What Fats Do in Your Body

Fats serve several roles that no other macronutrient can fill. Triglycerides are your body’s most efficient energy reserve, storing more than twice the energy per gram compared to carbohydrates or protein. Fat tissue also insulates your organs and helps regulate body temperature.

Cholesterol, a type of fat produced by the liver, serves as the raw material for steroid hormones including estrogen, testosterone, and cortisol. Without adequate fat intake, hormone production can suffer. Fats also form a core part of every cell membrane in your body, giving cells their structure and flexibility.

Perhaps the most underappreciated role: vitamins A, D, E, and K are fat-soluble, meaning they dissolve in fat and are absorbed by the small intestine alongside dietary fat. Eating these vitamins without any fat in the meal significantly reduces how much your body actually takes in.

How Your Body Digests Fat

Fat digestion happens primarily in the small intestine. When fat arrives there, your gallbladder releases bile, which breaks large fat droplets into smaller ones, increasing the surface area available for digestion. Your pancreas then releases an enzyme called lipase, which splits triglycerides into their component parts: free fatty acids and glycerol.

These smaller molecules are absorbed through the intestinal wall. From there, they’re reassembled and packaged into particles called chylomicrons for transport through the bloodstream. This process is also how fat-soluble vitamins hitch a ride into your system.

How Fat Travels Through Your Blood

Fat doesn’t dissolve in blood, so your body wraps it in protein-coated packages called lipoproteins. Different lipoproteins serve different purposes. Chylomicrons carry dietary fat from the intestines to tissues throughout the body. VLDL (very low-density lipoprotein) carries fat made by the liver out to peripheral tissues.
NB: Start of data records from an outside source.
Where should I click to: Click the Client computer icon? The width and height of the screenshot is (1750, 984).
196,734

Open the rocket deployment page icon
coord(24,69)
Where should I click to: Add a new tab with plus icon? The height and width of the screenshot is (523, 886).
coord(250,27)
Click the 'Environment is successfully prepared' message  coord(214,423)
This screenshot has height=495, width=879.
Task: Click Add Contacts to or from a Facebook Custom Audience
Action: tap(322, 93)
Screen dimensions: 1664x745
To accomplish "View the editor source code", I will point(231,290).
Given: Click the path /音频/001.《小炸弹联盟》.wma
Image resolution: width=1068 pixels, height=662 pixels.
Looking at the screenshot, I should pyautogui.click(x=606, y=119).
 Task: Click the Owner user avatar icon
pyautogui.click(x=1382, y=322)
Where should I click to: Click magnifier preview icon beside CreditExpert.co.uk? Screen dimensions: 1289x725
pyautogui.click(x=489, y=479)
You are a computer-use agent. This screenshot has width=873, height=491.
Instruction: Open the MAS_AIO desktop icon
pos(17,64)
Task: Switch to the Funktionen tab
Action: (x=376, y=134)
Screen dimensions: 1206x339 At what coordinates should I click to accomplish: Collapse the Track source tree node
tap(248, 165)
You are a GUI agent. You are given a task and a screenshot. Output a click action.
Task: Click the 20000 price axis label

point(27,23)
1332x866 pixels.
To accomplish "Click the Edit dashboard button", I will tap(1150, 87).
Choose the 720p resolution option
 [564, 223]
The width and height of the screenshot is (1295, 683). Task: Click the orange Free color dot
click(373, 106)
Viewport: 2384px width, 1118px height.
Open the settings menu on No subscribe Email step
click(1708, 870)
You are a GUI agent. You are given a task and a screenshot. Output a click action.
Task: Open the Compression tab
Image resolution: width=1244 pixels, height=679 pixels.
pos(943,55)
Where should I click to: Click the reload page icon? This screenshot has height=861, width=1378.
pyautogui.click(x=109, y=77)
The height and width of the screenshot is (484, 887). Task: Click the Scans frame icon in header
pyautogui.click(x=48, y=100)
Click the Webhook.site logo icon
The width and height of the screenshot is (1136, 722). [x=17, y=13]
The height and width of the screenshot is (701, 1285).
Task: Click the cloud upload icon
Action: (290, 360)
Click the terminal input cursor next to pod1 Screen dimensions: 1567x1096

LDL, often called “bad cholesterol,” is the main transporter of cholesterol to tissues outside the liver. When there’s too much LDL, cholesterol can accumulate in artery walls. HDL, or “good cholesterol,” works in the opposite direction, picking up excess cholesterol from tissues and returning it to the liver for disposal through bile. This cleanup process is called reverse cholesterol transport, and it’s a key reason higher HDL levels are associated with better cardiovascular health.

How Much Fat You Need

The World Health Organization recommends that adults get no more than 30% of their total daily calories from fat. On a 2,000-calorie diet, that translates to roughly 65 grams of fat per day. Going too low on fat can impair hormone production and vitamin absorption, while consistently exceeding this range, especially with saturated and trans fats, is linked to increased cardiovascular risk.

The type of fat matters as much as the amount. Replacing saturated fats with unsaturated fats from sources like olive oil, nuts, avocados, and fatty fish improves blood lipid profiles without requiring you to cut total fat intake dramatically. The goal isn’t to eliminate fat from your diet. It’s to shift the balance toward the types your body handles best.